28 agosto, 2026

La economía dual de Milei: el modelo primarizado que estabiliza la inflación pero apaga la industria

Un análisis de Guido Zack para Fundar enciende las alarmas sobre el impacto estructural del plan económico. El agro y la minería sostienen el PBI, pero el atraso cambiario y la falta de reformas de fondo provocan un histórico desarme de pymes y empleo de calidad.

Los últimos indicadores oficiales exponen una profunda fractura en la estructura productiva argentina. Según se desprende del último informe de actividad del INDEC, el Plan de Estabilización implementado por la gestión de Javier Milei ha configurado una economía partida en dos velocidades: por un lado, los sectores vinculados a los recursos naturales como la minería y el agro registran fuertes incrementos interanuales; por el otro, la industria manufacturera, el comercio y la construcción profundizan su tendencia contractiva, arrastrando las variables sociolaborales del mercado interno. El dilema central radica en que las actividades que empujan el crecimiento son de capital intensivo pero generan escaso empleo, mientras que los sectores que se apagan representan a los grandes empleadores del entramado laboral.

============================================================

SOBRE LA TAREA - Resume en dos oraciones el artículo sobre la economía dual de Milei.

============================================================

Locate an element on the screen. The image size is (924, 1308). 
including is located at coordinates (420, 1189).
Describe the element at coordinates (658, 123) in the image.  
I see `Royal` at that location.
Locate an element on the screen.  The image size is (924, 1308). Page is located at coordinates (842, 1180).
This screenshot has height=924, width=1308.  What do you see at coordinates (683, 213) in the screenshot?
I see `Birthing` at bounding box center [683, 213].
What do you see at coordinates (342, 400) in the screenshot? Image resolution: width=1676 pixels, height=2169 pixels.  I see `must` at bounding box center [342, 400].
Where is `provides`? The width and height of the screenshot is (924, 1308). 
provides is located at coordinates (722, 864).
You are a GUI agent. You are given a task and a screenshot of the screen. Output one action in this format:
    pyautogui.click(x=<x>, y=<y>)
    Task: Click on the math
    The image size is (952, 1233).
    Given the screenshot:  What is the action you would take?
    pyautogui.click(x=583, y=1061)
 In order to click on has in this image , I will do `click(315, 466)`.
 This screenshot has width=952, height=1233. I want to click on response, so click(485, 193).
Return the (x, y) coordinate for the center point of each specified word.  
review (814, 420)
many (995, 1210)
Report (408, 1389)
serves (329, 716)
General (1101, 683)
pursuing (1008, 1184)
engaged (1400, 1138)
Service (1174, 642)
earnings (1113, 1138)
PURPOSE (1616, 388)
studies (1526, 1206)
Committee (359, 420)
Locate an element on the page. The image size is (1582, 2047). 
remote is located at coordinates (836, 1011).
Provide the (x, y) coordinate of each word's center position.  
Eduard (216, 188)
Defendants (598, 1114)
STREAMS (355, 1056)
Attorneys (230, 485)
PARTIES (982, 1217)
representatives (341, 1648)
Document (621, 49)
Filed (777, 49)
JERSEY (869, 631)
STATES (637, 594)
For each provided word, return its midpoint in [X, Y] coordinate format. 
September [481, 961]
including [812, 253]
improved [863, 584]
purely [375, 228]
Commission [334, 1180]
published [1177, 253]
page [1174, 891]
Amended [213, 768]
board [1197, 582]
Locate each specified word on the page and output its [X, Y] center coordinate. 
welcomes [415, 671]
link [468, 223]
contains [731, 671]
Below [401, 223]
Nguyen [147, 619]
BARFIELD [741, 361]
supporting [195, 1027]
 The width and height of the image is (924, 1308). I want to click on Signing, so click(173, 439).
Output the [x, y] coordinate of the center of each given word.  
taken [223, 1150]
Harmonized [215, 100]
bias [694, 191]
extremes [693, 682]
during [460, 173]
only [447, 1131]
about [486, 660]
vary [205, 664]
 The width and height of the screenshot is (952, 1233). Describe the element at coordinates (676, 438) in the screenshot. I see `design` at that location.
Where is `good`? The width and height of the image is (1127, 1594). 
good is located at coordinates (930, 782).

============================================================

RESPUESTA DEL EJERCICIO - Un análisis de Guido Zack para Fundar advierte que el plan económico de Javier Milei dejó una economía partida en dos velocidades: la minería y el agro crecen con fuerza, mientras la industria manufacturera, el comercio y la construcción siguen cayendo. El problema de fondo es que las actividades que empujan el crecimiento generan poco empleo, mientras que las que se apagan son las que más trabajo dan, y el atraso cambiario y la falta de reformas de fondo provocan un desarme histórico de pymes y de empleo de calidad.